**To do:**
Give only the number of lines in the records that include "scrollbar".

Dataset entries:
Segment Open

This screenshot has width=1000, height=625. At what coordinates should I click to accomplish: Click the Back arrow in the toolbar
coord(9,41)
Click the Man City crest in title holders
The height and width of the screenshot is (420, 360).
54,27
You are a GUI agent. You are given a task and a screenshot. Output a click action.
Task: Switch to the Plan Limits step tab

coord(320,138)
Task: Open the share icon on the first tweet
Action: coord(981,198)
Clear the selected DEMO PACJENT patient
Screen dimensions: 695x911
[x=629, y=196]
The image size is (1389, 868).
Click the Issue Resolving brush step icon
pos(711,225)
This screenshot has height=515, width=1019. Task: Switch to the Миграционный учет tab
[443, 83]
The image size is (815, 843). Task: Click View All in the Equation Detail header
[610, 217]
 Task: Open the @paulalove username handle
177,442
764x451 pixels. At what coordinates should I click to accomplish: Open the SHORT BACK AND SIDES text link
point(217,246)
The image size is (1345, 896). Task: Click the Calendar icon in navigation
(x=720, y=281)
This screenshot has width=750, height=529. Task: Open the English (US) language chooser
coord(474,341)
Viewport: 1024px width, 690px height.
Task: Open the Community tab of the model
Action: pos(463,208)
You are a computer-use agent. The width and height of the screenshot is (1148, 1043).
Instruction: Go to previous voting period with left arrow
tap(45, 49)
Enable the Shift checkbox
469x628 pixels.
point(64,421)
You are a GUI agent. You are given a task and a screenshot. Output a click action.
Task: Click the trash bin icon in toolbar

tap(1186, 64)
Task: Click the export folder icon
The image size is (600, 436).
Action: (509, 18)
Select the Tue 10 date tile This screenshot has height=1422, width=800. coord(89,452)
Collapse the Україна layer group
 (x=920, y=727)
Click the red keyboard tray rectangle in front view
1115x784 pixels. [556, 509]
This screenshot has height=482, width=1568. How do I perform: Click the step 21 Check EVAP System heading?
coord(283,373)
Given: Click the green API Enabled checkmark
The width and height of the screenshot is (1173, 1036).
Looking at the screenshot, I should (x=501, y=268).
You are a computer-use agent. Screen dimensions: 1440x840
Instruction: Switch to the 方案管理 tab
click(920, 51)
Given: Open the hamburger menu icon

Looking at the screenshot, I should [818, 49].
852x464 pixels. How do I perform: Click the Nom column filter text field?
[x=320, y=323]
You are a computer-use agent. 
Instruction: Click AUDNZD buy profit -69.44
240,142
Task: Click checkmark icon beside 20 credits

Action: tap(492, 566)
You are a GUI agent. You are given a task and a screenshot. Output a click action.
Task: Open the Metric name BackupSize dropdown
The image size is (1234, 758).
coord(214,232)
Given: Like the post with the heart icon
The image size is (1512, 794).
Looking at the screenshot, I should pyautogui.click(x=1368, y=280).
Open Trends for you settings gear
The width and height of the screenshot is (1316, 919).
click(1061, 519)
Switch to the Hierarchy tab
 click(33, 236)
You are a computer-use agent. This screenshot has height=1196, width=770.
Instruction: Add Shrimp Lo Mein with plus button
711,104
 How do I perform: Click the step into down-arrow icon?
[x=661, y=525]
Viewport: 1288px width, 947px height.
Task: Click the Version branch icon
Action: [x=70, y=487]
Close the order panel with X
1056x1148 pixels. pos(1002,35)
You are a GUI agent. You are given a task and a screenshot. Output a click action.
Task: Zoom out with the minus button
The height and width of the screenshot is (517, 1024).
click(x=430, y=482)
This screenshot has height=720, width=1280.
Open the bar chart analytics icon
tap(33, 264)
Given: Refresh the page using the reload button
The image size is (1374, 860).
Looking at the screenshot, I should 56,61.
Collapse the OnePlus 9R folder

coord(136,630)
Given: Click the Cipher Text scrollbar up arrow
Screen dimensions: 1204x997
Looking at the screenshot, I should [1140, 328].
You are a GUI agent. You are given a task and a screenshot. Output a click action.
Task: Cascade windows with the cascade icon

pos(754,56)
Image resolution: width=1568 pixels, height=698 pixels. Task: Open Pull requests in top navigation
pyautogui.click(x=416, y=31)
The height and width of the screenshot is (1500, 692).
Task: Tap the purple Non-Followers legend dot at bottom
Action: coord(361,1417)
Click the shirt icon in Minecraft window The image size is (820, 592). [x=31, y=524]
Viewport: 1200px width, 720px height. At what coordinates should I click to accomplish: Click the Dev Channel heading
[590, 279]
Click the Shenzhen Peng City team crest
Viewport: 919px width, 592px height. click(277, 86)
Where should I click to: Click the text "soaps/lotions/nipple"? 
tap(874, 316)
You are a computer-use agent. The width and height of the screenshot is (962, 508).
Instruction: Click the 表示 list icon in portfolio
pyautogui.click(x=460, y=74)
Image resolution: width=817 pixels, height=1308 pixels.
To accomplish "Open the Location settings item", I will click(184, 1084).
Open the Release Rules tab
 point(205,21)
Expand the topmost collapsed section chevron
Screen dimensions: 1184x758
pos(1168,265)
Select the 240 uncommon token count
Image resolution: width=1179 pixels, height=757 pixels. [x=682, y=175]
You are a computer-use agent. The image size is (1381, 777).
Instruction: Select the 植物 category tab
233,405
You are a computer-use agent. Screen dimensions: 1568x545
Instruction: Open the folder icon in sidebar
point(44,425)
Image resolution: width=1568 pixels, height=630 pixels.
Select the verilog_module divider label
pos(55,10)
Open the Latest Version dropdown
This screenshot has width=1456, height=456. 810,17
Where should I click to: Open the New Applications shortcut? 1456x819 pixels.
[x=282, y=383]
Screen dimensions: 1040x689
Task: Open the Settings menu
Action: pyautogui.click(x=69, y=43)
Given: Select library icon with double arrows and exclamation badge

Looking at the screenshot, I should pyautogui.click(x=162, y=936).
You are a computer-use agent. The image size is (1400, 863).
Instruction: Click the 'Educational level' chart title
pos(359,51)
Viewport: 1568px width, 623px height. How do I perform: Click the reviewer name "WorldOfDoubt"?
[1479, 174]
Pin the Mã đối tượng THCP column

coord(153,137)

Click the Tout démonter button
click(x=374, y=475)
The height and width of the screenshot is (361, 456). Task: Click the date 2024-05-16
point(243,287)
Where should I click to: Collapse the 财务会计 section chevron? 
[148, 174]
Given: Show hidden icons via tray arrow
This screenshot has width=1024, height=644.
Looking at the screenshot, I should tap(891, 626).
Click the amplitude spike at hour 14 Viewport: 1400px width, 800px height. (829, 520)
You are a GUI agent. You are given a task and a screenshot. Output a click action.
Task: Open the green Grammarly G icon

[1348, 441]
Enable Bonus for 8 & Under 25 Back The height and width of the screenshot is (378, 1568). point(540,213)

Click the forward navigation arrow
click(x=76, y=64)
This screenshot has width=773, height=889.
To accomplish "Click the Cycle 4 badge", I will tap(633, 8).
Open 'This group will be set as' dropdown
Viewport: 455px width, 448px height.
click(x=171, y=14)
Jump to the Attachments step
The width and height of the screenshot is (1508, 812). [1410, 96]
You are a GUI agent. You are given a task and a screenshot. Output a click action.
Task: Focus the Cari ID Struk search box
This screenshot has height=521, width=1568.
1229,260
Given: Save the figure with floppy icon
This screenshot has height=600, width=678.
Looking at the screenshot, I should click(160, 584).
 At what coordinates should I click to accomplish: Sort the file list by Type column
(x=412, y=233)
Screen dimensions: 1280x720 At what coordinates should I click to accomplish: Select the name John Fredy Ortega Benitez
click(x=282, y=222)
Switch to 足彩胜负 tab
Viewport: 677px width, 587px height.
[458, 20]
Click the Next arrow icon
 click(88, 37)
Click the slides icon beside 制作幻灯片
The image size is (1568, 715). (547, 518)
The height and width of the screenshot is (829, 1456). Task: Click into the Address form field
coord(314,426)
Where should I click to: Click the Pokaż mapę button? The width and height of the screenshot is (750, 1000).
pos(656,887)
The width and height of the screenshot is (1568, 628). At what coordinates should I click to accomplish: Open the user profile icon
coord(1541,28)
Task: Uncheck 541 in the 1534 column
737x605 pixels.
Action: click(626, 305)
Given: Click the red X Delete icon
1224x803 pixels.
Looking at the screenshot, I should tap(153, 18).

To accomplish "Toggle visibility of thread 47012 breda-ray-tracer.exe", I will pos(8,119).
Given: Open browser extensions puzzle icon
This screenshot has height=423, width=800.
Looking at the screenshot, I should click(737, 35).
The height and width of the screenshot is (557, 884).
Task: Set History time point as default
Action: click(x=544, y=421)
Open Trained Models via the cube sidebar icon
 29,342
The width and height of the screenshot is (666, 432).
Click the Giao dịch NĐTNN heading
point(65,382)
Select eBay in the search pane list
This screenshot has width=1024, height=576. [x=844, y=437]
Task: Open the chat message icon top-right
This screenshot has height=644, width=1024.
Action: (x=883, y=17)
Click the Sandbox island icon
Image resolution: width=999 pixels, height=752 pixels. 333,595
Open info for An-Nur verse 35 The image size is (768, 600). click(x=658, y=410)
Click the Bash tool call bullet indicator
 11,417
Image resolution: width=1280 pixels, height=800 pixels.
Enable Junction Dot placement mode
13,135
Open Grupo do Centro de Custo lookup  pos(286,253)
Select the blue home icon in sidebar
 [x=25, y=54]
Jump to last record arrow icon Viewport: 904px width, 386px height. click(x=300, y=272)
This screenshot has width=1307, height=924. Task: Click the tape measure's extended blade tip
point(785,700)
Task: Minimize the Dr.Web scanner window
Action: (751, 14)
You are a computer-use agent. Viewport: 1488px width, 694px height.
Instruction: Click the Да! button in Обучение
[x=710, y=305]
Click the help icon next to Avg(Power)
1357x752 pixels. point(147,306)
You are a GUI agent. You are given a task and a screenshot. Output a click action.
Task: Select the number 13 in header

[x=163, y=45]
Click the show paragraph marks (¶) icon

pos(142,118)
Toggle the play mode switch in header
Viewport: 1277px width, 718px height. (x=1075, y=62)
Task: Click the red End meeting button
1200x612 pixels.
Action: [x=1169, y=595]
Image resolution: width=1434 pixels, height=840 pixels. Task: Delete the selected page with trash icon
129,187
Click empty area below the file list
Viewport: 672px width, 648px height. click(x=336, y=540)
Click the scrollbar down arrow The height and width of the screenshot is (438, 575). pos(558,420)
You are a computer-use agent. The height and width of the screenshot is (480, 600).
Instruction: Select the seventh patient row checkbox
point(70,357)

Segment Closed

**Expected answer:**
2